The bridge expansion request comes as officials in South Texas are pushing through a new interstate highway trade corridor that would originate in Laredo and help goods and products more easily reach destinations throughout the country.

Saenz told media he and Canturosas would meet with U.S. State Department officials over the bridge expansion and discuss permits, funding and federal support.

They also are to meet with Sens. Ted Cruz and John Cornyn, Republicans from Texas, over a new binational river park project, according to the Laredo Morning Times.

Both shores of the Rio Grande are seen from Laredo, Texas, and its sister city, Nuevo Laredo, in the Mexican state of Nuevo Leon. (Sandra Sanchez/Border Report)

The river project has taken off this past year and gotten much buy-in from leaders south of the border, Tricia Cortez, executive director of the nonprofit Rio Grande International Study Center (RGISC) told Border Report.

There is no firm master plan, yet, she said. However, ideas include a 6-mile ecological restoration section of the river on both sides with trails, wildlife sanctuaries, exhibits and other amenities.

This also could include building amphitheaters on both shores so a concert can be heard from both countries, Cortez said.

And they are considering a monarch butterfly sanctuary to be built on both borders to help preserve the beloved species that regularly migrate back and forth over the river en route to their homeland in Mexico.

“There had always been these dreams in the past to get some kind of binational river park and it seemed so way out there, not possible. But this is really actively supported by the two ambassadors at the highest level of government that is helping to open doors for us,” Cortez said.

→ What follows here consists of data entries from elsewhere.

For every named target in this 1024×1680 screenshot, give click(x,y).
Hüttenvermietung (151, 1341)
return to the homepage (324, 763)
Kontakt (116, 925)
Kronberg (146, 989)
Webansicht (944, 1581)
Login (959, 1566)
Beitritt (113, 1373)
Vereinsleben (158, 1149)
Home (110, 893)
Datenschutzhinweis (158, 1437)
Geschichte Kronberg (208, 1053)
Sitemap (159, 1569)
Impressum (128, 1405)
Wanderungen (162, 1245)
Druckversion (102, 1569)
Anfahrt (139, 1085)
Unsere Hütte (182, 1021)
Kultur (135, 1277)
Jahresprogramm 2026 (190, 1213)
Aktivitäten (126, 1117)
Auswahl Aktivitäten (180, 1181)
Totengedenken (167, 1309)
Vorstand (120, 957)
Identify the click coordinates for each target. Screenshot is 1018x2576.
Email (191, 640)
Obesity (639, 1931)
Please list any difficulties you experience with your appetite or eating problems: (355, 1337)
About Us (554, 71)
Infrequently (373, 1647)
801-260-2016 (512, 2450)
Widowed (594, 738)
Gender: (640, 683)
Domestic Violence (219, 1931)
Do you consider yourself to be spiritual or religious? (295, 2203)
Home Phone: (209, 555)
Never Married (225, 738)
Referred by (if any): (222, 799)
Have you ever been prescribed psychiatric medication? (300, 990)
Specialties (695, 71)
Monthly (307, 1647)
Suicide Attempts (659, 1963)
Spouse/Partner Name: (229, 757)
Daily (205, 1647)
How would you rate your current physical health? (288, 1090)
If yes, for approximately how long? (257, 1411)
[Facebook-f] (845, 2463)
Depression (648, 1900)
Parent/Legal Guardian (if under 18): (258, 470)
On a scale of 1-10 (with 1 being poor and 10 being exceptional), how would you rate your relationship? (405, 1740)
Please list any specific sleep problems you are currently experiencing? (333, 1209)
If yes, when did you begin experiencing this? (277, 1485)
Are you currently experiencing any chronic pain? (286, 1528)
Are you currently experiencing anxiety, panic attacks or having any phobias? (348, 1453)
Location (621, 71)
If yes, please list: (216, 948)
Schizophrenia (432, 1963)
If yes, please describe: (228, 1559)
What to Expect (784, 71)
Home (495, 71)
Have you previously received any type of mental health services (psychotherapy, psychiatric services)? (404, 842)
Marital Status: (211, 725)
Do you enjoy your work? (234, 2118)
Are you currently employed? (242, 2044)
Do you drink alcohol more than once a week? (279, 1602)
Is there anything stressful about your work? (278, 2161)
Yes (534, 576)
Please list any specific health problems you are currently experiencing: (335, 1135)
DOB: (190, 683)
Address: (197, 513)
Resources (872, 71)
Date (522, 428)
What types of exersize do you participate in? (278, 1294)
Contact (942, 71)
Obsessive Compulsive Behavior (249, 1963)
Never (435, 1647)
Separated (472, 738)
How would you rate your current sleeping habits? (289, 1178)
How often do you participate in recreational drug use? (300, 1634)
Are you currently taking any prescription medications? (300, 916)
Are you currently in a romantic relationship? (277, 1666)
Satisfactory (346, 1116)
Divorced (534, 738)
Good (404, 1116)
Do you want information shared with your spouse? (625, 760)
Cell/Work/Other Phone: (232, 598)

“At the heart of it is the ecological restoration of the river and the creeks that feed into it — there are four major creeks that feed the Rio Grande, two in Nuevo Laredo and two in Laredo — and how do we center this work in order to improve security and safety and drive ecological restoration in a way that is sustainable,” she said.

A waterfall of Zacate Creek on the Rio Grande in Laredo, Texas, across from Nuevo Laredo, is one of the areas South Texas leaders want to expand and explore as part of a 6-mile Binational River Park. (Sandra Sanchez/Border Report)

The plans expand upon ecological restoration projects that had already been in the works for Zacate Creek and Las Palmas Park on the South Laredo side of the river.

But this binational river Park takes it to a whole new level, Cortez said.

The Laredo City Council a year ago designated the Zacate Creek area as the city’s first natural landmark to help entice more birding and ecotourism, especially for those wanting to see “Laredo’s signature bird – the Morelet’s Seedeater,” according to the resolution city officials signed.

Staffers from RGISC, a nonprofit based in Laredo that studies and safeguards the Rio Grande watershed, accompanied the delegations, Cortez said. They have been part of a binational working group that has been meeting about this since January.

Talks really kicked off after Salazar visited Laredo in December and again in February, she said.